## Start Excerpt provided
TL;DR: fd is ~2.5x faster than find for filename searches, rg demolishes grep by ~3x for content searches, and find + grep combined lose on every single benchmark I ran. But there's a catch: both fd and rg skip hidden files by default, which can bite you if you're not paying attention. Here are the receipts.


Why I Did This

Every time someone posts a shell one-liner using find on Reddit, there's always that guy in the comments: "jUsT uSe fD, iT's fAsTeR." Then someone else chimes in with "actually ripgrep can do that too."

I got tired of the anecdotes. I wanted numbers. Real ones. On real files. So I fired up WSL, generated 10,900 files across 1,506 directories (~143 MB of mixed content), and ran actual benchmarks with hyperfine. No synthetic microbenchmarks, no "I feel like X is faster" — just cold, hard terminal output.
## End Excerpt provided
## Start Data block
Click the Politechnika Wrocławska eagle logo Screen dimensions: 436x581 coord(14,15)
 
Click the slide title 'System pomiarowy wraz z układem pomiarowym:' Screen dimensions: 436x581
## End Data block
__Problem statement__: Copy the passage from the post about fd, rg, find and grep word for word, starting with "TL;DR: fd is" and ending with "hard terminal output.".

__Task output__:
TL;DR: fd is ~2.5x faster than find for filename searches, rg demolishes grep by ~3x for content searches, and find + grep combined lose on every single benchmark I ran. But there's a catch: both fd and rg skip hidden files by default, which can bite you if you're not paying attention. Here are the receipts.


Why I Did This

Every time someone posts a shell one-liner using find on Reddit, there's always that guy in the comments: "jUsT uSe fD, iT's fAsTeR." Then someone else chimes in with "actually ripgrep can do that too."

I got tired of the anecdotes. I wanted numbers. Real ones. On real files. So I fired up WSL, generated 10,900 files across 1,506 directories (~143 MB of mixed content), and ran actual benchmarks with hyperfine. No synthetic microbenchmarks, no "I feel like X is faster" — just cold, hard terminal output.